» Makale:
Uludere’de (Roboski) Anaların Gözyaşı Dinmedi
Bundan tam 2 yıl önce 28 Aralık 2011 tarihinde Şırnak’ın Uludere ilçesi Roboski Köyü yakınlarından gelen acı haberde 34 vatandaşımızın uçaklarla vurulduğu haberi ülkemizin gündemine bomba gibi düşmüştü.
Haber kanallarında ölenlerin cesetlerinin battaniyelere sarılı, katır sırtında parçalanmış görüntüleri her vicdan sahibi gibi bizlerinde içini sızlatmıştı. Ölenlerin görüntülerinden ne kadar gariban, fakir, çaresiz olduklarını hissedebiliyorduk, aslında bu işin daha acı boyutuydu.
Kim ister ki, karın tokluğuna gecenin dondurucu soğuğunda ailesiyle helalleşerek evinden çıkarak dağ, tepe aşarak mayınlı bölgelerden canının pahasına bir çanta mazot, birkaç kilo şeker, bir paket çay ve sigarayı katırların sırtında kaçak yollarla sınırı aşarak rızkını kazanmak... Malesef bu insanların ekmek kapısı olmuştu. İnsan gibi yaşamak varken, kim isterki hayatını kaçak yollarla kazanmayı, yaşı henüz 13-14 olan çocukların ölmesi ise olayın bir başka vahim boyutuydu.

» Görev Koşulları:
1) Makaledeki bilgilere göre yanıtlayın:
(a) Olay hangi tarihte yaşandı?
(b) Kaç vatandaş uçaklarla vuruldu?
(c) Ölen çocukların yaşı kaç olarak veriliyor?
2) Lütfen Roboski olayı üzerine olan makaleyi kaldığı yerden sürdürün.
Sonraki satırların makaleyle hiçbir ilgisi yoktur.

» Sağlanan Bilgiler:
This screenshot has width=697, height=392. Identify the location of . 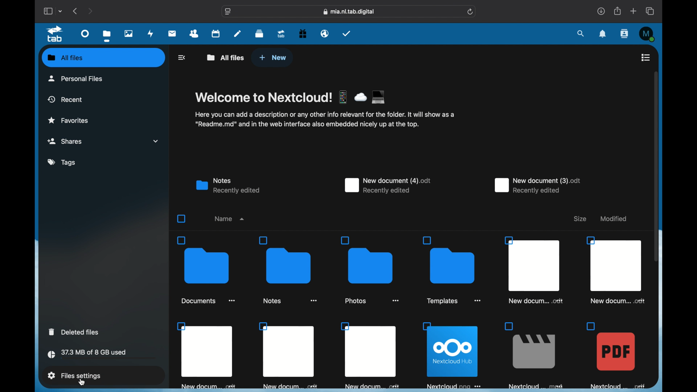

» Sıralı Yanıtlar:
1)
(a) 28 Aralık 2011
(b) 34
(c) 13-14

2)
İnsanlar çaresizlikten dağ başında, soğuğun altında, bombalara hedef olarak hayatlarını kaybederken; televizyonlarda çok bilmiş entel, ukala, vicdan yoksunu bazı yorumcular onların ne işi var orada, aslında ölenlerin hepsi terördür, silahlı eğitimden geliyorlar, aslında hepsi de ölümü hak etti diye saçma sapan her zamanki gibi ölen garibanların üzerinden pervazsızca açıklamaları hayretler içinde izliyorduk.
Başkalarının parçalanmış cesetlerinin hikayesini konuşmak ne kadar da kolay, orada ölen insanların suçu neydi acaba! Köylerinde ya da ilçelerinde fabrika vardı da çalışmadılar mı, bu insanlar haytalarından çok mu memnundular! Maalesef oradaki insanların alın yazısının babadan-dededen kalma kaçak sınır ticareti yapmak yaşam tarzları olmuştu, çünkü yapabilecek başka iş ve imkanı da yoktu zaten.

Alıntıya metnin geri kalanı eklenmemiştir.